* Given problem: Report every line of the records that contains the string "width".

-- START Entries shown --

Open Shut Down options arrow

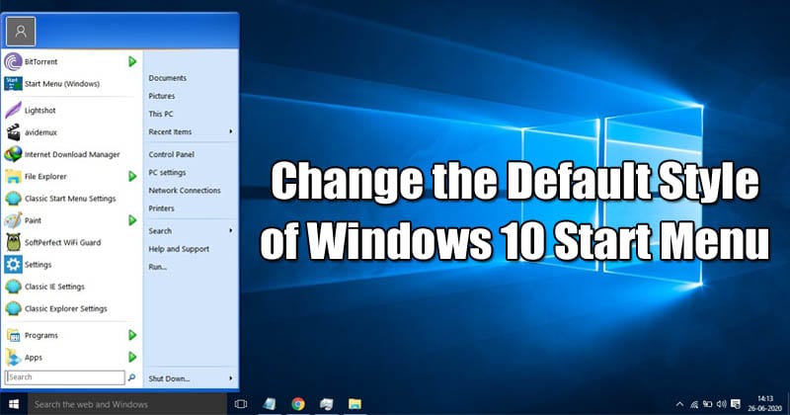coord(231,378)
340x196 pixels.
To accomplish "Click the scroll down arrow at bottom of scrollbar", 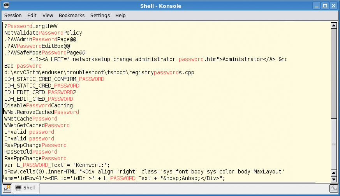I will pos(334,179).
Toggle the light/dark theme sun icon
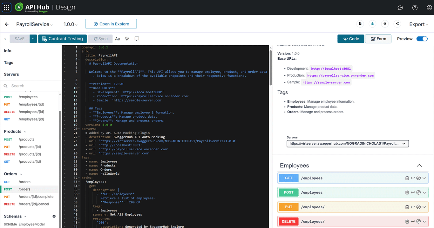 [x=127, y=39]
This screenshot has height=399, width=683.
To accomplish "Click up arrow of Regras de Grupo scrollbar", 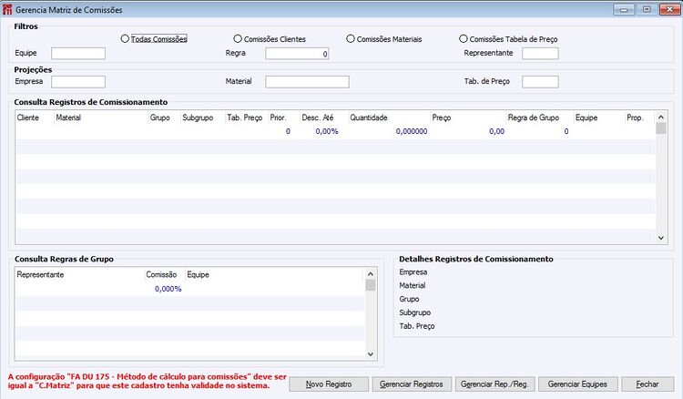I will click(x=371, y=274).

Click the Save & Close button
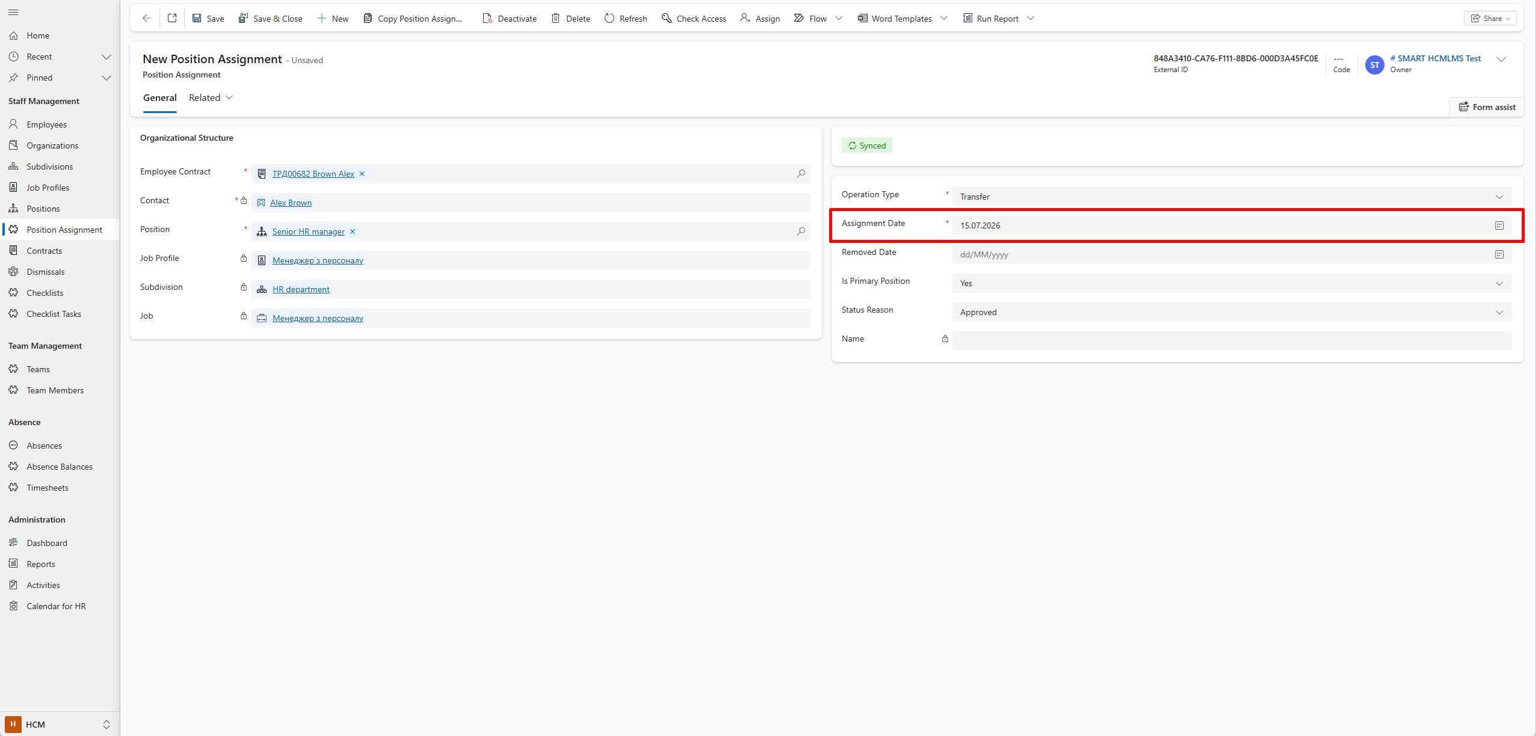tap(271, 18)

-- END Entries shown --
-- START Entries shown --

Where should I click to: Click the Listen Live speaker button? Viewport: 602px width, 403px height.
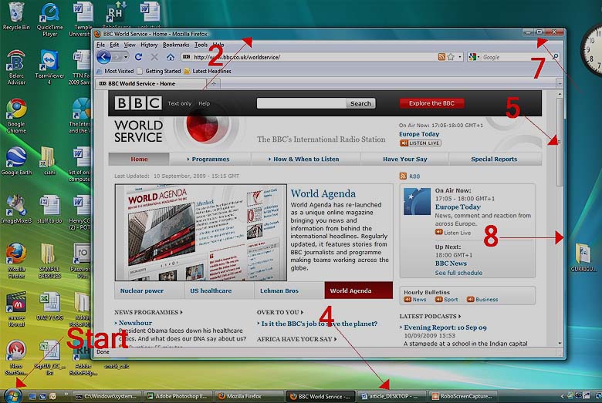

-- END Entries shown --

* Correct answer:
This screenshot has height=399, width=683.
Where should I click to: Click the Listen Live speaker button? Viewport: 602px width, 403px height.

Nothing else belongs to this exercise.